Yes. I've read that the population of modern humans went through at least one bottleneck where the number of total breeding pairs might have been 100 or so. The most common location suggested is coastal caves in South Africa, and the genetic evidence gives a time frame. Also, for what it's worth, primates generally have a lousy survival record, with all hominids but one going extinct (as many as six may have lived at the same time). Yeah, all these ancestors had big brains (big skulls, anyway), and may have been pretty smart, but intelligence doesn't defeat predators, technology does. The necessary level of techology really didn't exist until the invention of science -- the bubonic plague nearly exterminated us. It was the replacement of religion with science, about 300 years ago, that really set humanity onto the path of excessive overbreeding. I seriously doubt that technology will find a cure to that pattern before it's too late.

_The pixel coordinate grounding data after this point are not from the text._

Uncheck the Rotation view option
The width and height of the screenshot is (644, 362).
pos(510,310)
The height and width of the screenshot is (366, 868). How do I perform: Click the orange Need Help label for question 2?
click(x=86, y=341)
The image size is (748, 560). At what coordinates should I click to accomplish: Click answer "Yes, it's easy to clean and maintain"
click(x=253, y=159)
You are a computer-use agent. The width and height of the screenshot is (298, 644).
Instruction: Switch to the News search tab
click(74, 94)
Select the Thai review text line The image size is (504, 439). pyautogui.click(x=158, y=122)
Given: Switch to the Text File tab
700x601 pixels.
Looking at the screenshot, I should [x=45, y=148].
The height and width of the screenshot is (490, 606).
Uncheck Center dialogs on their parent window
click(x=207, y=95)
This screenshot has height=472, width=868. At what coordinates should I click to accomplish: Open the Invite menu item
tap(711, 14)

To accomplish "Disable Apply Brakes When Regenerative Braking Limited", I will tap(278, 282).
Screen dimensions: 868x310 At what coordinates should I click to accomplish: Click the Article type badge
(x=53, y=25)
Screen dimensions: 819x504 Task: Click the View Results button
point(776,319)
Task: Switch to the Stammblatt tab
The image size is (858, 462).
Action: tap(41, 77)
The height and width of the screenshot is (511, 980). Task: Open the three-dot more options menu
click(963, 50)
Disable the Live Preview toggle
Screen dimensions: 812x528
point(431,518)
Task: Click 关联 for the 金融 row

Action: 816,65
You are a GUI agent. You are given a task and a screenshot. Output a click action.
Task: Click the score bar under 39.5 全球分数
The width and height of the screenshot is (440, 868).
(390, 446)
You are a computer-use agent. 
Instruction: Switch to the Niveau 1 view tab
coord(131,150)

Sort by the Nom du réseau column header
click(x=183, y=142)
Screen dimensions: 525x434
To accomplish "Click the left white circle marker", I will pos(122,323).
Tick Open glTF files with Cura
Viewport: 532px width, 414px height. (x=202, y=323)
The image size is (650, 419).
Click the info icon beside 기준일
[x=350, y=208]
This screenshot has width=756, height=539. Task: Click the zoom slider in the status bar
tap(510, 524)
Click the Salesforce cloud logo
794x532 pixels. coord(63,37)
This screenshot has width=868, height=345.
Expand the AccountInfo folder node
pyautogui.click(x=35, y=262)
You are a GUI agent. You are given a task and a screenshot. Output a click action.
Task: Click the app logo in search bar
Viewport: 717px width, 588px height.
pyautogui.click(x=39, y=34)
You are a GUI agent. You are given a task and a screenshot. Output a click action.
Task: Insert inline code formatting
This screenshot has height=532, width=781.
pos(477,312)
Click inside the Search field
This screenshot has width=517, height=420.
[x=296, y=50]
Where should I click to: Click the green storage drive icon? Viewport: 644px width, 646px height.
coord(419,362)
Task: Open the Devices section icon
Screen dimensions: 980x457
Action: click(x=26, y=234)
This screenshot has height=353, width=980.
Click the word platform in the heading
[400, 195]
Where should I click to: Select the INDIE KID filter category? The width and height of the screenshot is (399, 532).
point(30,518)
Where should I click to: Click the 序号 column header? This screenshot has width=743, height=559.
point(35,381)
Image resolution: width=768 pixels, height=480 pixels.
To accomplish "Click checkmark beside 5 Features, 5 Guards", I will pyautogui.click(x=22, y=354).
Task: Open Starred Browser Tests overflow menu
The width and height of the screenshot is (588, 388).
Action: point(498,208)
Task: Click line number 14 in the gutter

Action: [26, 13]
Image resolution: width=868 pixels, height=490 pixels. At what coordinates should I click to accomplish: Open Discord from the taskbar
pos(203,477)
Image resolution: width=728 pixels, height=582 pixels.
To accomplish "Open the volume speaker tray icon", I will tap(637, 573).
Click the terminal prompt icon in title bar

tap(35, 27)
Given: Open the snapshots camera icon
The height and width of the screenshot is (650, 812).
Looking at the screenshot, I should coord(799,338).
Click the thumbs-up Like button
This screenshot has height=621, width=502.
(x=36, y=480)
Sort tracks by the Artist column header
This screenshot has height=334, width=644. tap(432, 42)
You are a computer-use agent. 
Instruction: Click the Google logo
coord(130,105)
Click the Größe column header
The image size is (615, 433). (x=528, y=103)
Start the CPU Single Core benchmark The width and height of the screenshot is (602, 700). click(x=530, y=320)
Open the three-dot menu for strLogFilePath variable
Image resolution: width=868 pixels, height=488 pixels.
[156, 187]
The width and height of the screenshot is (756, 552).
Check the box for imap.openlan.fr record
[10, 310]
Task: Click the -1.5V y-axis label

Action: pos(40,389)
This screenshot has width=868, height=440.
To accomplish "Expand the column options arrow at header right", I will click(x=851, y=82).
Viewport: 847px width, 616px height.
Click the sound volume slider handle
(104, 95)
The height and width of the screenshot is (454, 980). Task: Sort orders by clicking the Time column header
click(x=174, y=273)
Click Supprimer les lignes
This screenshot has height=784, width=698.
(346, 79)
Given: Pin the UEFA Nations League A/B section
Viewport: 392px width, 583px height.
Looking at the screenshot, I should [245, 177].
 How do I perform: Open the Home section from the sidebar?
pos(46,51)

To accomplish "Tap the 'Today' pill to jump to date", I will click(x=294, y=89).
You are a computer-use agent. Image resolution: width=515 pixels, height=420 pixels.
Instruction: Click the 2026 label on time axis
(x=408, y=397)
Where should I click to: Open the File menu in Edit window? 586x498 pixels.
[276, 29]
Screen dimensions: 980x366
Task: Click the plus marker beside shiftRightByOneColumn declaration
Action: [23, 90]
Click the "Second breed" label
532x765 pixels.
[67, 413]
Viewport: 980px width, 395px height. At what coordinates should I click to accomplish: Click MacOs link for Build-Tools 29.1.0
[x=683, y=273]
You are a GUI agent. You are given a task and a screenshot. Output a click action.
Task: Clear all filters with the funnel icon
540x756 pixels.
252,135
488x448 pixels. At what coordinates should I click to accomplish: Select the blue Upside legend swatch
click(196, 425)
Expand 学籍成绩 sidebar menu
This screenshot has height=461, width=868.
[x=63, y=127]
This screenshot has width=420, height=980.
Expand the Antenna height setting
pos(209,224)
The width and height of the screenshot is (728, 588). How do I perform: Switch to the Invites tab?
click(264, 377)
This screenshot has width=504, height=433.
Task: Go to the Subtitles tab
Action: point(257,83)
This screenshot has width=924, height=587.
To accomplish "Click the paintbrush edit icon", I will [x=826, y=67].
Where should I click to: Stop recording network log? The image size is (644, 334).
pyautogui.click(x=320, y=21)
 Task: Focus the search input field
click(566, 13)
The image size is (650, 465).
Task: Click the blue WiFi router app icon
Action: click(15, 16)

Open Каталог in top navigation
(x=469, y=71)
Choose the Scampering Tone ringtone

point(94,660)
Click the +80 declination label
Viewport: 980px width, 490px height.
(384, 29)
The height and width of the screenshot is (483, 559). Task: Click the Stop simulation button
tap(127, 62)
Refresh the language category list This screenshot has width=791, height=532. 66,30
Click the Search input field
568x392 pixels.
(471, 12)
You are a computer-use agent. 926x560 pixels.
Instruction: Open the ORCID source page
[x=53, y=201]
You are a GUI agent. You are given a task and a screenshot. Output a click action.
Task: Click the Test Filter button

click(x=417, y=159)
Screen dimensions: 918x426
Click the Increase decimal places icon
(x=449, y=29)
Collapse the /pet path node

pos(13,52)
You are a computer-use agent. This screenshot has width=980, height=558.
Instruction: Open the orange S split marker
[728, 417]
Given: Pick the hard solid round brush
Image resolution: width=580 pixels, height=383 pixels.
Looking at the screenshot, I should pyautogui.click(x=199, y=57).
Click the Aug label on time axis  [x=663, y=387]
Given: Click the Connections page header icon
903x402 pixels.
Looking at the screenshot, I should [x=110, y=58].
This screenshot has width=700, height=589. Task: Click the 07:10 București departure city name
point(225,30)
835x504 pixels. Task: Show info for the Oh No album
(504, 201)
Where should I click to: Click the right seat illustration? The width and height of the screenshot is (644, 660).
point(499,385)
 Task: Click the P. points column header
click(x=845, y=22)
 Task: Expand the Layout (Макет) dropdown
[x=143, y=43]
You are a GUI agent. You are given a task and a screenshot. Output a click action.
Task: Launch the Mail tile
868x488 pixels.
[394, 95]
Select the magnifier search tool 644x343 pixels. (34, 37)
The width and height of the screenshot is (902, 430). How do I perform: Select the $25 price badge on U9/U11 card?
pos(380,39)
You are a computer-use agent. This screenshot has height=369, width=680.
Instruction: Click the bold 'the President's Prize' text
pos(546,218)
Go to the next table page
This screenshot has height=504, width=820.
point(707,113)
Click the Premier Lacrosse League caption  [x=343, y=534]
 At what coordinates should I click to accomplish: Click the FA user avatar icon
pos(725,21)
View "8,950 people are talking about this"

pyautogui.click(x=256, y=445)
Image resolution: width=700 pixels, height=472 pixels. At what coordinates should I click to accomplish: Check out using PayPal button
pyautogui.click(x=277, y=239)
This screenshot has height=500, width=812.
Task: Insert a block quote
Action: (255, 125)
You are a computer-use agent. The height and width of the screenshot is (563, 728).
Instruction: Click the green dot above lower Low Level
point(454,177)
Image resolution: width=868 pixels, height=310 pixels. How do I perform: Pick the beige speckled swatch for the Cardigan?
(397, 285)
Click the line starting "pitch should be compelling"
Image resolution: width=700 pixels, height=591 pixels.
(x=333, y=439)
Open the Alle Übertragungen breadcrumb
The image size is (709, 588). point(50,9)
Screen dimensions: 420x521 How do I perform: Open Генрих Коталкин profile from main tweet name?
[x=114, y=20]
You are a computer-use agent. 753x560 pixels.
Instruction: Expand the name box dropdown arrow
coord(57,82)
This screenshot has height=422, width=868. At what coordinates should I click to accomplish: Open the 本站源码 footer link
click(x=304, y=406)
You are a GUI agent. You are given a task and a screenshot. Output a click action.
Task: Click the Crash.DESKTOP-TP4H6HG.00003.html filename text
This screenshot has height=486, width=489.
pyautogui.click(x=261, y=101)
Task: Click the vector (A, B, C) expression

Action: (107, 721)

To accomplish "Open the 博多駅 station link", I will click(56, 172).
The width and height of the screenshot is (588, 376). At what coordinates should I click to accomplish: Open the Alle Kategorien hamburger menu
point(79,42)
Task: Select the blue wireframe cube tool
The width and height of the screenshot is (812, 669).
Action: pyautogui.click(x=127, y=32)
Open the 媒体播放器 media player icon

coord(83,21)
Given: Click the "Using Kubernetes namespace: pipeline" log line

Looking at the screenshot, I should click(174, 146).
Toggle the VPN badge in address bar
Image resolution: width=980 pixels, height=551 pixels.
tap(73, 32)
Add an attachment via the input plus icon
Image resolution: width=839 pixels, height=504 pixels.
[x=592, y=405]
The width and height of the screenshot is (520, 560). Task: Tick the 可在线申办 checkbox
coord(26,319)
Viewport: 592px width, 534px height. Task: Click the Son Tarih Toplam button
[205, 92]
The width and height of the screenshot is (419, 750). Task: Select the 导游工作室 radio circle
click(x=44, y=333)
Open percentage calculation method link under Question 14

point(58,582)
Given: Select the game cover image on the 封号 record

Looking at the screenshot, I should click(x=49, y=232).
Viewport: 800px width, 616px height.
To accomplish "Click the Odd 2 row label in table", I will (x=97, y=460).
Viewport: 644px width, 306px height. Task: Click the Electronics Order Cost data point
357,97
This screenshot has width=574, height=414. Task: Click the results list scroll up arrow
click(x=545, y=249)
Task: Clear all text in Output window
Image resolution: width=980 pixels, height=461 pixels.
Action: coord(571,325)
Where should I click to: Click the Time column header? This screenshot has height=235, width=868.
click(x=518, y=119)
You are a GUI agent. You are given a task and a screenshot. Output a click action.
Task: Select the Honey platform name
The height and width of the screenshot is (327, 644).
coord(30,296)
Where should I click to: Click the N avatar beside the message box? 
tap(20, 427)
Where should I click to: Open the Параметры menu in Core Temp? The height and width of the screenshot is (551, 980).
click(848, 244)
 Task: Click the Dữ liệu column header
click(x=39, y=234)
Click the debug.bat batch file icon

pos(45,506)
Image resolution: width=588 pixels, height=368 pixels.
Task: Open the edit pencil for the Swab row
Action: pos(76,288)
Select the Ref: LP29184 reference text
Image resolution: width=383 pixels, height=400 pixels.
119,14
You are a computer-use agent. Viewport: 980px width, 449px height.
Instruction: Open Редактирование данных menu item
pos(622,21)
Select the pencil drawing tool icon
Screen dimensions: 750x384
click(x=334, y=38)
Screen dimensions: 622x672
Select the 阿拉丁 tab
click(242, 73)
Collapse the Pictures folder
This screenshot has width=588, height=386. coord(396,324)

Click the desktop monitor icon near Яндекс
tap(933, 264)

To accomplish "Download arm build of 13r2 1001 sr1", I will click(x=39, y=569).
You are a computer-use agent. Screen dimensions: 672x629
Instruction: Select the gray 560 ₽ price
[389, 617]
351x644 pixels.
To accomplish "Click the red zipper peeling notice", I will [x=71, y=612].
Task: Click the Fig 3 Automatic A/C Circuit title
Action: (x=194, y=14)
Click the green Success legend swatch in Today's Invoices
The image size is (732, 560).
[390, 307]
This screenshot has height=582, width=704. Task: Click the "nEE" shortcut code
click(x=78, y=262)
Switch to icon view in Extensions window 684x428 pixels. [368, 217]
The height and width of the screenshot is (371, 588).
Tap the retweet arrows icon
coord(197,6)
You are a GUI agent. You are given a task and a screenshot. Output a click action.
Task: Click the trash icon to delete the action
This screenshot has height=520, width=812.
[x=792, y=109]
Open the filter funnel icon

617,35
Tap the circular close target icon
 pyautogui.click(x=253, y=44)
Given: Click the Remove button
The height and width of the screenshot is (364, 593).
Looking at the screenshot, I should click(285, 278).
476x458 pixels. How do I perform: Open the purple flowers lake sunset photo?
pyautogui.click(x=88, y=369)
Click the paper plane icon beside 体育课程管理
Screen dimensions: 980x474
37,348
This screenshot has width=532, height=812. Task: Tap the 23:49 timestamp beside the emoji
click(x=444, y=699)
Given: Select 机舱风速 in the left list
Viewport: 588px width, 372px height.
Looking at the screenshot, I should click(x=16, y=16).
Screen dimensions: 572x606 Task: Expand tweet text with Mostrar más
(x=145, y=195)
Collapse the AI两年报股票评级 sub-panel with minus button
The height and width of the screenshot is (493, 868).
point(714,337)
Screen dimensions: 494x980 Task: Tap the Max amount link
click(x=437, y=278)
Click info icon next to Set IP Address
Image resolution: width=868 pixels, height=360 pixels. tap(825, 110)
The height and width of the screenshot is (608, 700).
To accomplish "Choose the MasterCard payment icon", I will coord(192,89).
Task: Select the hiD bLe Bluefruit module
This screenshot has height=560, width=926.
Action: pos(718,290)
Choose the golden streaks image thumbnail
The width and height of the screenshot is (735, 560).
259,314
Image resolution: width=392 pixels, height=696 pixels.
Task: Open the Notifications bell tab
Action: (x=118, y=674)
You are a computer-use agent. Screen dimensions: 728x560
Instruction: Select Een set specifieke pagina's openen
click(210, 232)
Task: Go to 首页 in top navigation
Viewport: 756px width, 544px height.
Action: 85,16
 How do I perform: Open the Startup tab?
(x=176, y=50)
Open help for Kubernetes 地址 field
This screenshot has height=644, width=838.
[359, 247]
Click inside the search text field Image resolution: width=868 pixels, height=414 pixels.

Hmmm- in the western world reproduction is now even. Technology allows for humans to prevent 'overbreeding' but the advances of sanitation and vaccines have led to over reproduction in societies until families become economically secure.
Just a note...it seems at least a few of these hominids did not become extinct, but instead interbred with each other and created us.
I strongly suspect that there were already small human populations outside of Africa 70,000 years ago. These isolated groups may have made a greater genetic contribution to later groups than the ones from Africa. In any case, quite a lot of evolutionary change can happen over 70,000 years. I am sure there are some anthropologists who, do social-political reasons, desperately either want to either believe homosapiens left Africa much more recently, or alternatively much farther back in time. The actual reality is likely more complicated, likely there was more than one wave out of Africa. Since the genetic diversity within Africa is generally much greater than the entire human population outside, it either suggests that there was one primary wave, or that a stable human population was able to evolve somewhere outside Africa 40,000 years ago.